Archive for the ‘Coding Style’ Category

h1

Real World Examples #4 – More on “Thinking Hardware”

January 20, 2009

I was reviewing some code not so long ago, and noticed together with the owner of the code, that we had some timing problems.
Part of the code looked something like that (Verilog):


wire [127:0] a;
wire [127:0] b;
wire [127:0] c;
assign c = select_register ? a : b;

For those not familiar with Verilog syntax, the code describes a MUX construct using the ternary operator. The two data inputs for the MUX are “a” and “b” and the select is “select_register”.

So why was this code translated into a relatively slow design? The answer is in the width of the signals. The code actually synthesizes to 128 parallel MUX structures. The “select_register” has actually 128 loads.
When a construct like this is hidden within a large code, our tendency is to just neglect it by saying it is “only” 2:1 MUX deep, but we have to look more carefully than that – and always remember to consider the load.

Solving this problem is relatively easy by replication. Just creating more versions of the “select_register” helped significantly.

h1

A Coding Tip for Multi Clock Domain Designs

December 13, 2008

Multi clock domain designs are always interesting, but almost always hide some synchronization problems, which are not that trivial. There are tools on the market that identify all(??) clock domain crossings within a design. I personally had no experience with them, so I can’t give an opinion (although I heard some unflattering remarks from fellow engineers).

Seems like each company has its own ways of handling this problem. One of the oldest, easiest and IMHO one of the most efficient ways, is to keep strict naming guidelines for your signals, whether combinatorial or sequential !!

The most common way is to add a prefix to each signal which describes its driver clock e.g. clk_800_mux_32to1_out or clk_666_redge_acknowledge.

If you don’t use this simple technique, you won’t believe how useful it is. Many of the related problems of synchronization are actually discovered during the coding process itself. Moreover, it even makes life easier when doing the code review.

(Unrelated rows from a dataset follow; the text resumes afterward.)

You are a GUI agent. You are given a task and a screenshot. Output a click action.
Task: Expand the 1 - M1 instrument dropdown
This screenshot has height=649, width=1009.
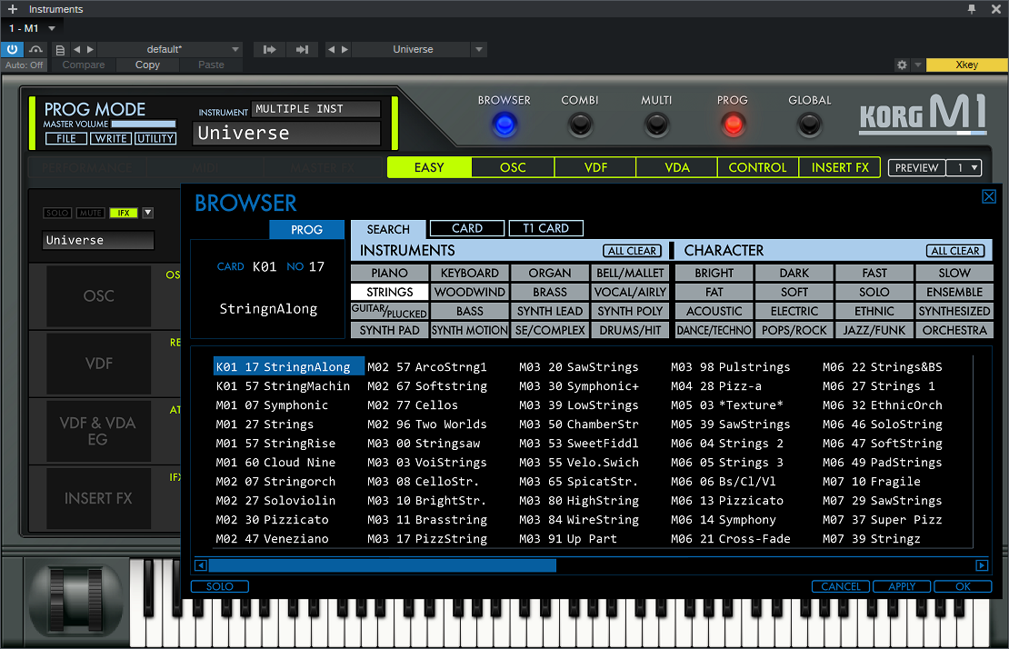(52, 28)
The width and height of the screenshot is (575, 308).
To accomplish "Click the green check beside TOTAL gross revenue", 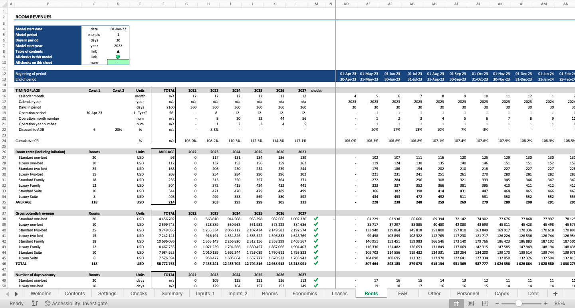I will click(316, 263).
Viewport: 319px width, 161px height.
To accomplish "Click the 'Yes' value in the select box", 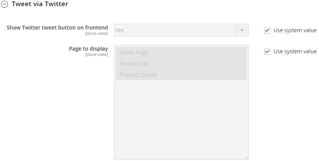I will pyautogui.click(x=120, y=30).
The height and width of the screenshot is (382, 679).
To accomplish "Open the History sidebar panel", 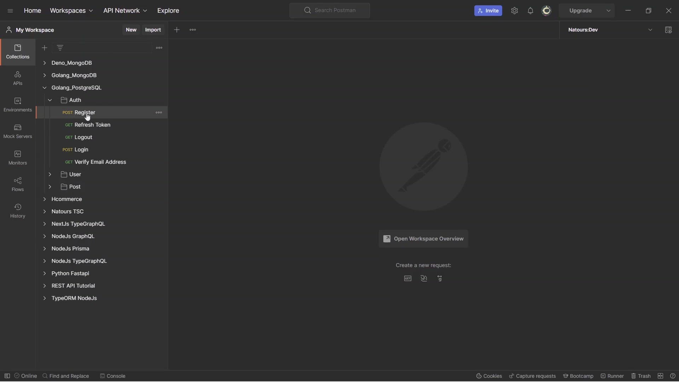I will [x=18, y=211].
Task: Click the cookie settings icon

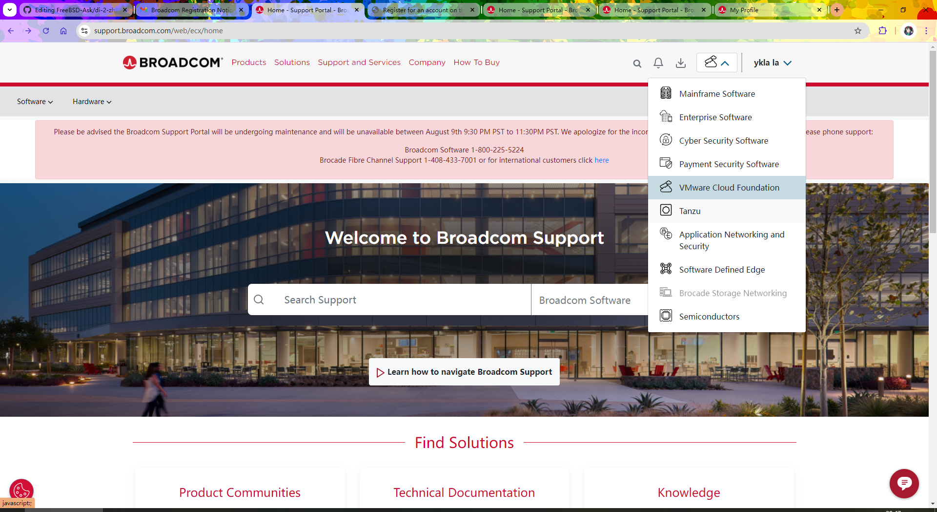Action: pos(21,490)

If you have more tips on naming convention guidelines for signals in RTL – post them as a comment!

h1

Another Reason to Add Hierarchies to Your Designs

November 30, 2008

We are usually very annoyed when the team leader insists on code restructuring and hierarchical design.
I also know this very well from the other side as well. Trying to convince designers to better restructure their own design which they know so very well already.

Well, here is another small, yet important reason why you might want to do this more often.
Assume your design is more or less mature, you ran some simulation, went through some synthesis runs and see that you don’t meet timing.
You analyze the timing report just to find a huge timing path optimized by the tool and made of tons of NANDs, NORs, XORs and what not. Well you see the starting point and the end point very clearly, but you find yourself asking if this is the path that goes through the MUX or through the adder maybe?

Most logic designs are extremely complicated and the circuit is not just something you can draw immediately on paper. Moreover, looking at a timing report of optimized logic, it is very hard to interpret the exact path taken through the higher level structured – or in other words, what part of the code I am really looking at here??!! Adding an hierarchy will also add its name to the optimized structures in the timing report and you could then easily pin point your problems.

I even saw an engineer that uses this technique as a debugging tool. If he has a very deep logic cloud, he will intentionally build an hierarchy around say a simple 2:1 MUX in the design and look for it in the timing report. This enables him to “feel” how the synthesis tool optimizes the path and where manual optimization needs to be implemented .

Use this on your bigger blocks, it saves a lot of time and effort in the long run.

h1

Fun With Enable Flip-Flops

October 27, 2008

Almost each library has enable flip-flops included. Unfortunately, they are not always used to their full potential. We will explore some of their potential in this post.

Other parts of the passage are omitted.